Real answers (allegedly) received on exams given by the California Department of Transportation's driving school:

Q: Do you yield when a blind pedestrian is crossing the road?
A: What for? He can't see my license plate.

Q: Who has the right of way when four cars approach a four-way stop at the same time?
A: The pick up truck with the gun rack and the bumper sticker saying, "Guns don't kill people. I do."

Q: When driving through fog, what should you use?
A: Your car.

Q: What changes would occur in your lifestyle if you could no longer drive lawfully?
A: I would be forced to drive unlawfully.

Q: What are some points to remember when passing or being passed?
A: Make eye contact and wave "hello" if he/she is cute.

Q: What is the difference between a flashing red traffic light and a flashing yellow traffic light?
A: The color.

Q: How do you deal with heavy traffic?
A: Heavy psychedelics.


An Irish woman goes to her solicitor to ask about getting a divorce.

The solicitor asks, "Does he beat you?"

"No, sorr."

"Does he keep you short of money?"

"No, sorr."

"Is he a perpetual drunkard?"

"No, sorr."

"Is he unfaithful to you?"

"Ah, we've got him there, sorr. He was not the father of me last child."


Out in space two alien forms are speaking with each other.

The first spaceman says, "The dominant life forms on the earth planet have developed satellite-based weapons."

The second alien, who looks exactly like the first, asks, "Are they an emerging intelligence?"

The first spaceman says, "I don't think so...They have them aimed at themselves."


As a trucker stops for a red light, a blonde catches up. She jumps out of her car, runs up to his truck, and knocks on the door.

The trucker lowers the window, and she says, "Hi, my name is Heather and you are losing
some of your load."

The trucker ignores her and proceeds down the street. When the truck stops for another red light, the girl catches up again. She jumps out of her car, runs up and knocks on the window.

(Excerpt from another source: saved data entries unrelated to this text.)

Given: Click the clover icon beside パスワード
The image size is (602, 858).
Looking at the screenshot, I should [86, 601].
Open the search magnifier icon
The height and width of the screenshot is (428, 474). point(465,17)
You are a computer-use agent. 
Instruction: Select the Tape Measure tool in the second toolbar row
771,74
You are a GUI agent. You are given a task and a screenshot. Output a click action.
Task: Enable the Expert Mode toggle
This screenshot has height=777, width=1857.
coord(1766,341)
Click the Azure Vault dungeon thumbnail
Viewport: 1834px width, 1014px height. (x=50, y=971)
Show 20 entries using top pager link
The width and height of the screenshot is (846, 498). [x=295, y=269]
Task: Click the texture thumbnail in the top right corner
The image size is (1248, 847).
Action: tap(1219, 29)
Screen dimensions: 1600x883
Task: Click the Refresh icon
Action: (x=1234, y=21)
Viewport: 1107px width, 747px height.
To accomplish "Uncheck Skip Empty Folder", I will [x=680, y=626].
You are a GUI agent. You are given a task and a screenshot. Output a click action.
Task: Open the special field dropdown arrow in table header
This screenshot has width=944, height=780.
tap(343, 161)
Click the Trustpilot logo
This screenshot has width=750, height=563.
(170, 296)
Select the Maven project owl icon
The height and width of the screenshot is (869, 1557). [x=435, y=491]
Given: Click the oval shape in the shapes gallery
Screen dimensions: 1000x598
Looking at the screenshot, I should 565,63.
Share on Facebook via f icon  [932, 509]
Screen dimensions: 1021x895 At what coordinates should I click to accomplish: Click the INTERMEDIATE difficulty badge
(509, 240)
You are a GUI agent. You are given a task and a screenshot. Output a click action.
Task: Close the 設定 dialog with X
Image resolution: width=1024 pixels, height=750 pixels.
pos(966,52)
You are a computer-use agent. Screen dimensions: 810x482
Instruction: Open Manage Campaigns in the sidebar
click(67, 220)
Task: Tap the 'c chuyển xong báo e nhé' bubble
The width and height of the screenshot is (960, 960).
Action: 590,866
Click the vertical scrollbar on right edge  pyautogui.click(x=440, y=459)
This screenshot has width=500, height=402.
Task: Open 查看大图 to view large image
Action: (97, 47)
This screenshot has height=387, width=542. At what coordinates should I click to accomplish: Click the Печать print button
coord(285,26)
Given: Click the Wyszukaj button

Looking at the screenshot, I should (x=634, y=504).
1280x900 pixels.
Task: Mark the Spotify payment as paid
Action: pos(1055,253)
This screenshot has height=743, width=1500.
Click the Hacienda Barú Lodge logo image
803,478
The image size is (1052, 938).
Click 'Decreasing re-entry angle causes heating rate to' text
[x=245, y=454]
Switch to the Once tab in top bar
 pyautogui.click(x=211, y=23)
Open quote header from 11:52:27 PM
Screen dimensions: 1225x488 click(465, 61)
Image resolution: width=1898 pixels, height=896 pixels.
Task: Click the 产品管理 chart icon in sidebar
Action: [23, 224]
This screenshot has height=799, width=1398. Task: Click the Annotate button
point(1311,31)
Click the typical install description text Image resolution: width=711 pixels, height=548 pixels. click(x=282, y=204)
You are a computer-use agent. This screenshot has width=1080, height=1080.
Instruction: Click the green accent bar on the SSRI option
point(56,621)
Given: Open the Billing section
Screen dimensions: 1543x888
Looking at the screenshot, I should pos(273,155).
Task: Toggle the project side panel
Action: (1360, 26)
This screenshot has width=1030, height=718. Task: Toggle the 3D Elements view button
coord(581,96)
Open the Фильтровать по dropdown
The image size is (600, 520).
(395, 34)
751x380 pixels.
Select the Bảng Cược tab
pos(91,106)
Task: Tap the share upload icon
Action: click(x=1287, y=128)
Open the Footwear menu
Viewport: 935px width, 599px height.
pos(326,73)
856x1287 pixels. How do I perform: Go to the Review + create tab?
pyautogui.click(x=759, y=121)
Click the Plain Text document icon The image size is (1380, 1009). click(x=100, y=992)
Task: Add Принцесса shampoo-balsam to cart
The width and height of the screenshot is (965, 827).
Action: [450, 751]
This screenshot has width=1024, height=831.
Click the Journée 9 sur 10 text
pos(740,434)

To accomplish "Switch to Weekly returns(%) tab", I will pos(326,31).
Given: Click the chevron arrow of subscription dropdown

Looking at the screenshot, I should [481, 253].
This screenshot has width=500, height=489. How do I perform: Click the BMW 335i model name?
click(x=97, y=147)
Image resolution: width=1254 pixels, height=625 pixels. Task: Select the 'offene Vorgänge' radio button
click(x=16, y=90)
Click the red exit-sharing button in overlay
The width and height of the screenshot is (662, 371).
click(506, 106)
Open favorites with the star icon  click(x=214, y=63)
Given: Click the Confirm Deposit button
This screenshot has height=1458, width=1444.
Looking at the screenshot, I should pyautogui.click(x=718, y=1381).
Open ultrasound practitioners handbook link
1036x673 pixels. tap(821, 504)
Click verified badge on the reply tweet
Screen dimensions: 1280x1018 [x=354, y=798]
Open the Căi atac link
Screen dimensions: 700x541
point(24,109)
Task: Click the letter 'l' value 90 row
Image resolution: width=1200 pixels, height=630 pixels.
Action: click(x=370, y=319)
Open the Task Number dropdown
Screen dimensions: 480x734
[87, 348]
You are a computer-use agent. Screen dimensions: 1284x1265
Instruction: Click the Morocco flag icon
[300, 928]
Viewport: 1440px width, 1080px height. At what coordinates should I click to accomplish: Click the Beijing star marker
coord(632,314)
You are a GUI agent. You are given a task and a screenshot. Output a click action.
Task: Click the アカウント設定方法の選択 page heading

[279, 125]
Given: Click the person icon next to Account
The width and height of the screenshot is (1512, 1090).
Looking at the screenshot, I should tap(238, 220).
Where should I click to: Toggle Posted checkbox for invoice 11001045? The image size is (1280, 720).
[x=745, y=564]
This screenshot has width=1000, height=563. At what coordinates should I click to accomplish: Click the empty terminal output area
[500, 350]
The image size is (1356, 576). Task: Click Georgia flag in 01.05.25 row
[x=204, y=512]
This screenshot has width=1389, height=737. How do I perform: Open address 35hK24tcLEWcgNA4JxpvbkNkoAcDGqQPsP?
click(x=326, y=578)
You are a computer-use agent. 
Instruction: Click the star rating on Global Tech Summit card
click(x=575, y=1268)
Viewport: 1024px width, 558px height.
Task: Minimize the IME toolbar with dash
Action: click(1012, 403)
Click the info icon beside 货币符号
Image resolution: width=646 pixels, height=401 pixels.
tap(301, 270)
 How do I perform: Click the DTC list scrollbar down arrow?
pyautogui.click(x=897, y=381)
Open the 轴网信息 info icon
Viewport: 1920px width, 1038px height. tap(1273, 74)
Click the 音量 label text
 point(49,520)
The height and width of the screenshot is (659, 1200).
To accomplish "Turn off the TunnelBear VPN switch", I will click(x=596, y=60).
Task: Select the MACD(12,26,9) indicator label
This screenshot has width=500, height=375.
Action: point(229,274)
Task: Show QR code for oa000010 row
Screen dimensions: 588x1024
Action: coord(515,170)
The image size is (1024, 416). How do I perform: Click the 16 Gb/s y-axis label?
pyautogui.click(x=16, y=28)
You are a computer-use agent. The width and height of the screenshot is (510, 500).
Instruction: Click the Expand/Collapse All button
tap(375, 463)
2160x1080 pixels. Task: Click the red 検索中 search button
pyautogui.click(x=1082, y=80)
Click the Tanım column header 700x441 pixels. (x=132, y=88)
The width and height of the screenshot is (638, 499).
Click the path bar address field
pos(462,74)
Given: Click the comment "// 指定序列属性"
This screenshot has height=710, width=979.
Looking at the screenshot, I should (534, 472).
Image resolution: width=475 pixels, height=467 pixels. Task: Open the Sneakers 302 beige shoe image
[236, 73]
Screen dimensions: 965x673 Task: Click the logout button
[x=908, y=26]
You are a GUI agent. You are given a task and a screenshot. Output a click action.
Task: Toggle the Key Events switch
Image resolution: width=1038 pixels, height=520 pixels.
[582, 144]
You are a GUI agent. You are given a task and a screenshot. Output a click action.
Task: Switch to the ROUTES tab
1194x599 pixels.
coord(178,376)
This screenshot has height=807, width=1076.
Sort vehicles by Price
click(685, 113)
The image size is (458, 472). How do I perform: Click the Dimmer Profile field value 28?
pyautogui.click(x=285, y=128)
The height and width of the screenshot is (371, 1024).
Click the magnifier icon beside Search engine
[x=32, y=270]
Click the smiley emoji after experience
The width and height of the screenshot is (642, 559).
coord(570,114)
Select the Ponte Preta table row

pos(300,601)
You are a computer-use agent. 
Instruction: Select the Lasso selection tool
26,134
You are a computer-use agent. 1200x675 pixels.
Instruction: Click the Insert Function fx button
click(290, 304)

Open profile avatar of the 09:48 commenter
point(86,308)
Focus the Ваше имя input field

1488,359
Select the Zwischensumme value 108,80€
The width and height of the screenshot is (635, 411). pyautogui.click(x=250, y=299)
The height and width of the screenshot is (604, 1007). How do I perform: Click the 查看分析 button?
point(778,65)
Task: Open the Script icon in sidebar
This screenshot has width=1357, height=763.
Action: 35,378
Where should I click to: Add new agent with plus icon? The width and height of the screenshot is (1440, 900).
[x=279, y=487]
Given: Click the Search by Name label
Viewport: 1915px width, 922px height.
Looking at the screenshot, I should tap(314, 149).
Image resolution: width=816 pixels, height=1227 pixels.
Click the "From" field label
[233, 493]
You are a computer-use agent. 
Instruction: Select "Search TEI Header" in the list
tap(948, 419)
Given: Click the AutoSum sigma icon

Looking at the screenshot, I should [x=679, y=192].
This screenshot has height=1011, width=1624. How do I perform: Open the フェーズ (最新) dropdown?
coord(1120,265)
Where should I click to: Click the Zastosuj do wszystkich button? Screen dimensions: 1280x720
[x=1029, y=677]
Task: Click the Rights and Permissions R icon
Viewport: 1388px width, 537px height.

Again, the trucker lowers the window. As if they've never spoken, the blonde says brightly, "Hi my name is Heather, and you are losing some of your load!"

Shaking his head, the trucker ignores her again and continues down the street.

At the third red light, the same thing happens again. All out of breath, the blonde gets out of her car, runs up, knocks on the truck window.

The trucker lowers the window. Again she says, "Hi, my name is Heather, and you are losing some of your load!"

When the light turns green the trucker revs up and races to the next light. When he stops this time, he hurriedly gets out of the truck, and runs back to the blonde. He knocks on her window, and as she lowers it, he says...

"Hi, my name is Kevin, it's winter in Minnesota and I'm driving the SALT TRUCK!"